干扰素β和γ基因修饰的人羊水间充质干细胞的制备

刘安琪 杜晶春 蓝晓 陈柳池 徐霞

广州医科大学金域检验学院（广州510182）

间充质干细胞（mesenchymal stem cells，MSCs）是能够从多种组织来源的基质细胞分离出来的一种具有分化潜能的干细胞，在骨髓中最先被发现，现在还可从脐带、外周血、脂肪组织、骨骼肌、羊水等［1］组织中分离获得。能够分化为脂肪细胞、成骨细胞和软骨细胞等多种组织细胞。羊水来源的间充质干细胞具有发育阶段原始、易于获得、不涉及伦理问题等优点。
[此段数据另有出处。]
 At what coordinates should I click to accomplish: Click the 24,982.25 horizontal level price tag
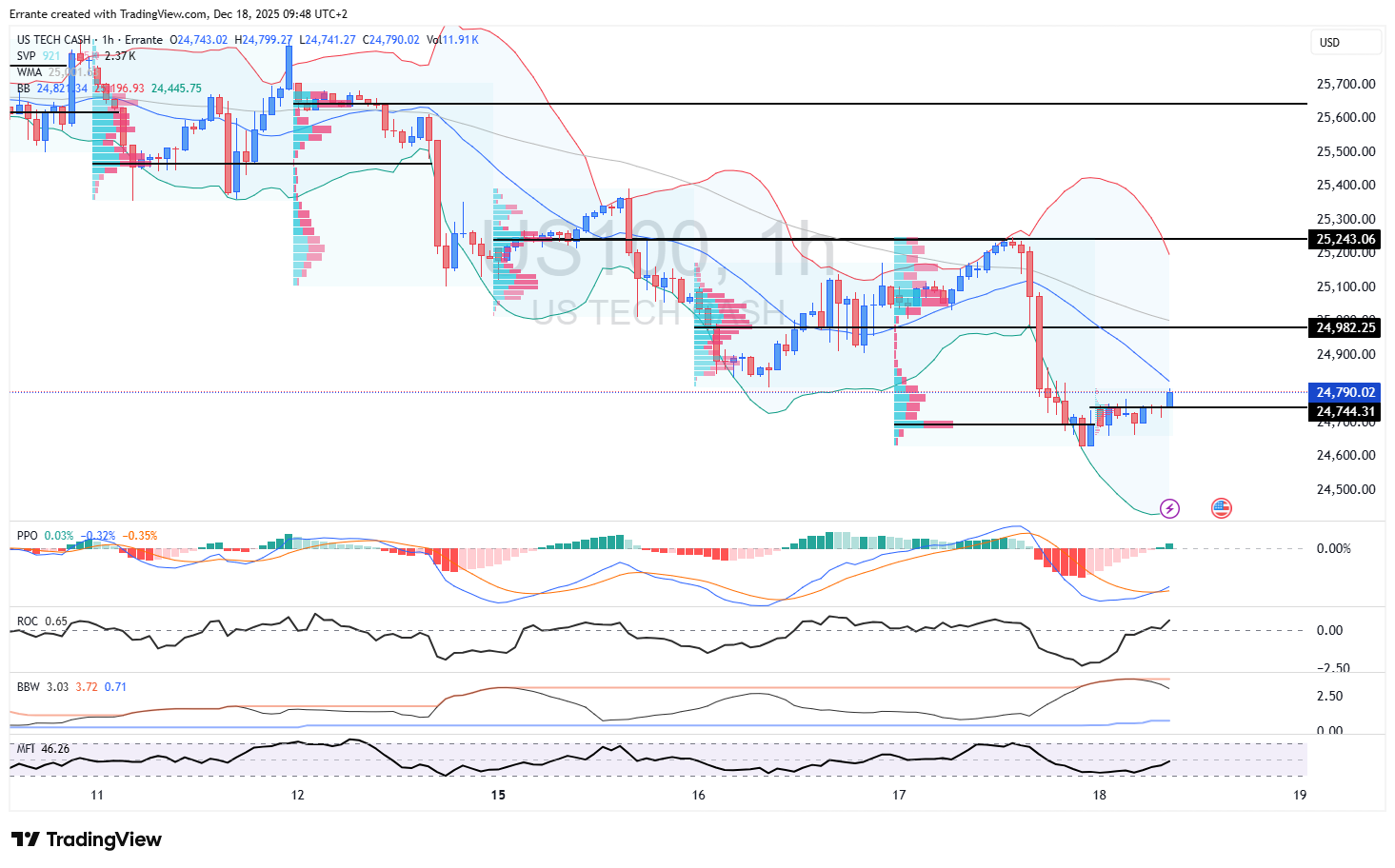(1345, 327)
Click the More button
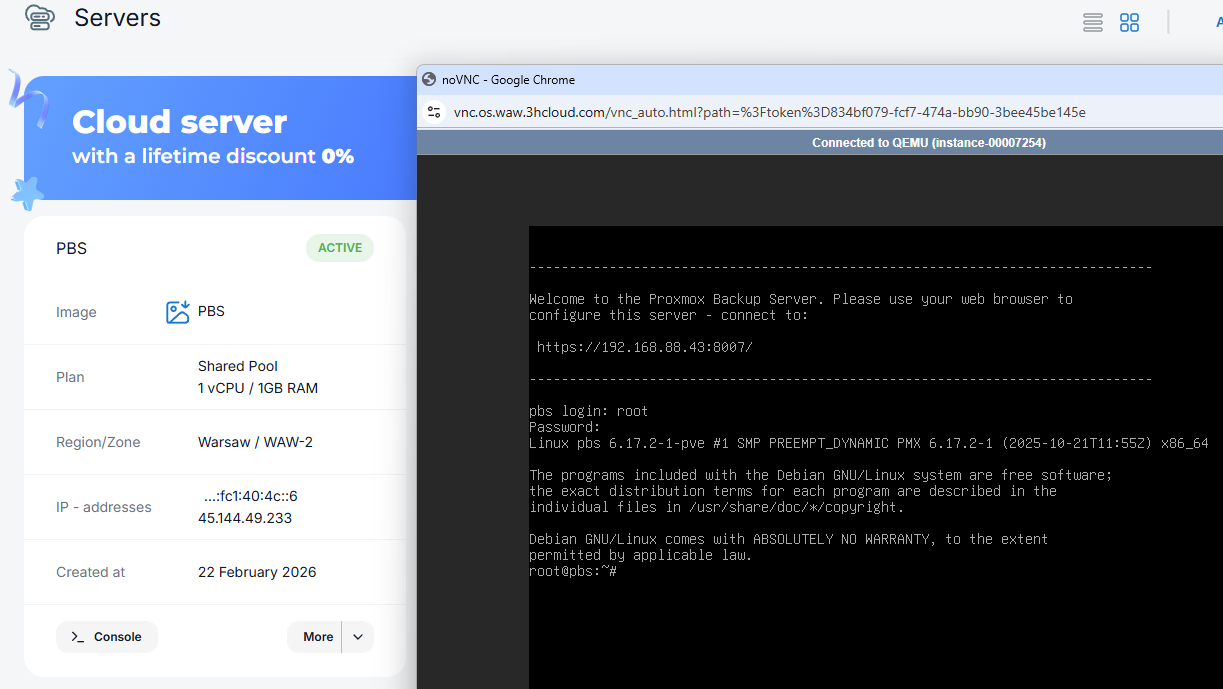This screenshot has width=1223, height=689. tap(317, 636)
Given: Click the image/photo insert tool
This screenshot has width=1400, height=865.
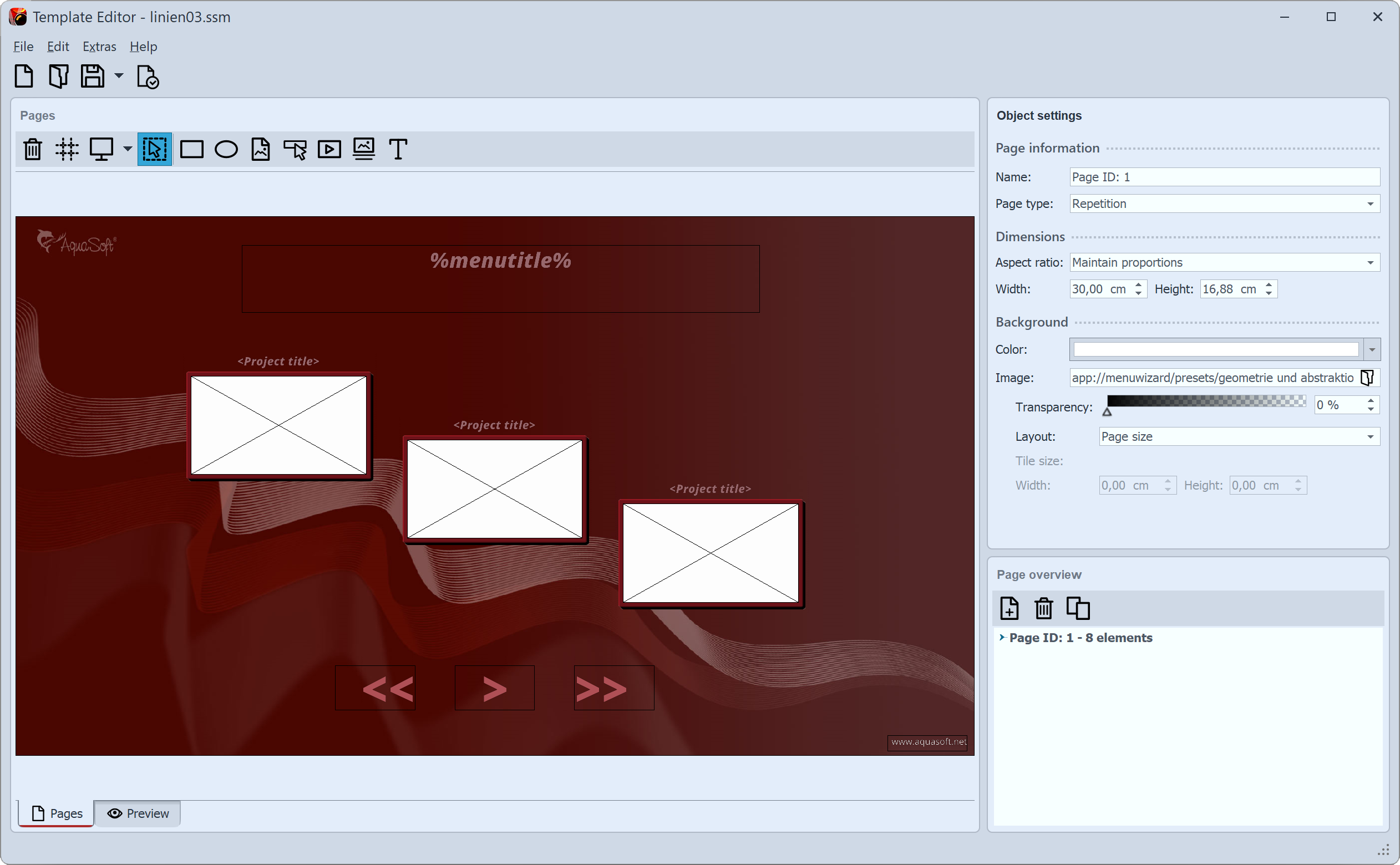Looking at the screenshot, I should pyautogui.click(x=260, y=149).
干扰素（interferon，IFN）是由英国科学家Isaacs于1957年利用鸡胚绒毛尿囊膜研究流感病毒干扰现象时首先发现的，是一类具有广泛生物活性的细胞因子，具有抑制细胞分裂、调节免疫、抗病毒、抗肿瘤等多种作用。可是干扰素在体内半衰期很短，全身给药达到治疗效果的干扰素剂量对机体器官的毒性相当大，因此限制了干扰素的广泛应用。
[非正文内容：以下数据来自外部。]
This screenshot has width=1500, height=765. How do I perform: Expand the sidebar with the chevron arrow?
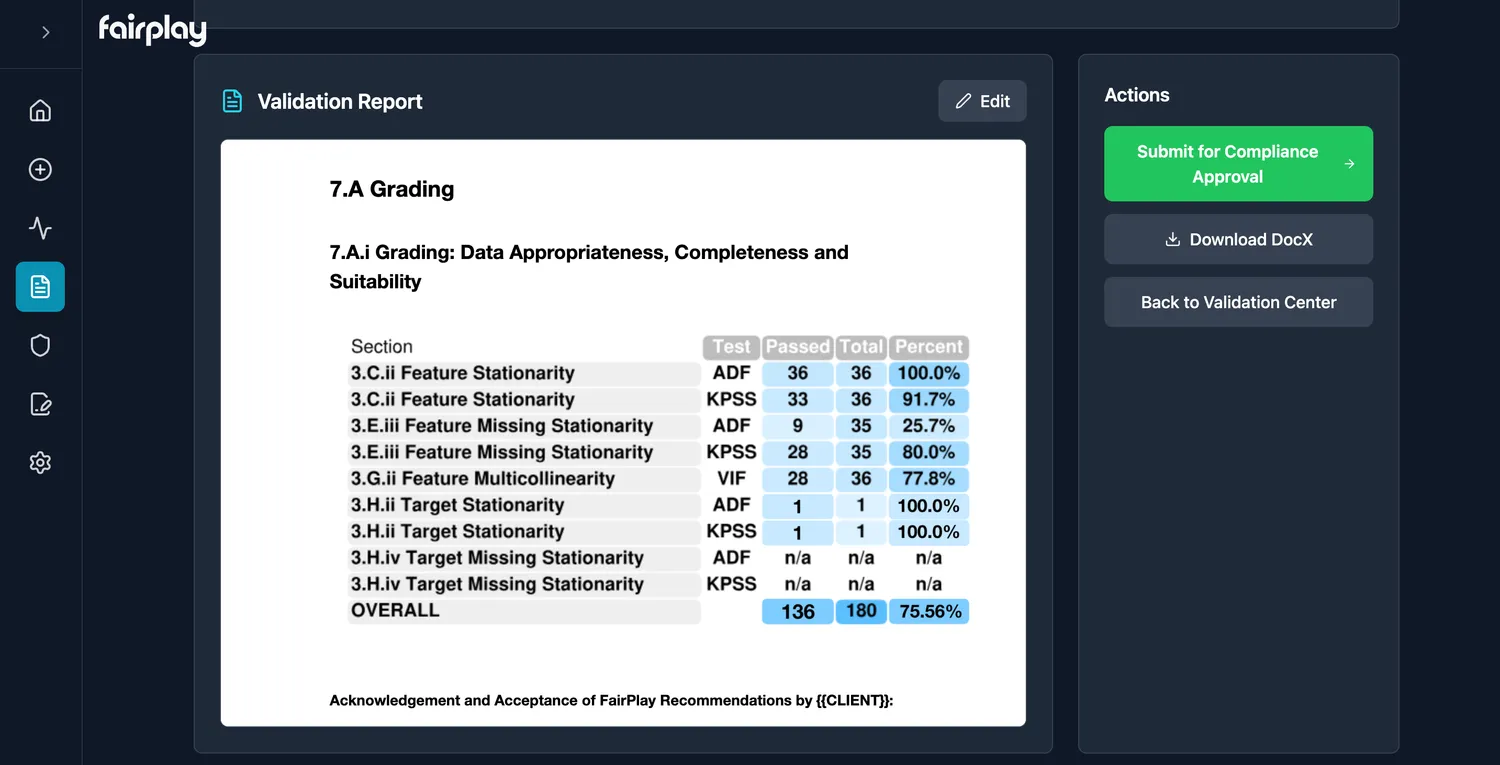pos(45,32)
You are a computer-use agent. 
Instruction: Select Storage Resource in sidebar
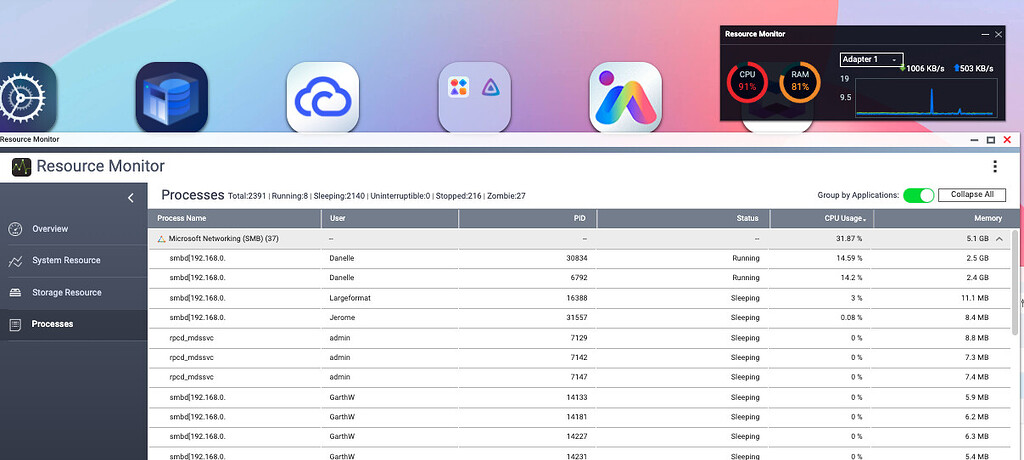(x=66, y=292)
MSCs易于体外扩增培养，具有天然免疫豁免特性以及向肿瘤细胞迁移的能力［2］，且易于被逆转录病毒、慢病毒、腺病毒等载体转染。有文献报道，慢病毒载体更适用于干细胞，其对分裂和非分裂细胞都具有感染能力［3］。因此，本实验考虑用hIFN⁃β、hIFN⁃γ修饰人羊水间充质干细胞（human amniotic fluid derived mesenchymal stem cells，AFM⁃SCs），并成功实现其表达和分泌，从而为探索肿瘤的靶向基因治疗提供合适的细胞载体。

1 材料与方法

1.1 细胞 人羊水来源间充质干细胞：在广州医科大学附属第一医院临床产前诊断正常标本中收集羊水组织培养获得。293FT细胞：购于中国科学院细胞库。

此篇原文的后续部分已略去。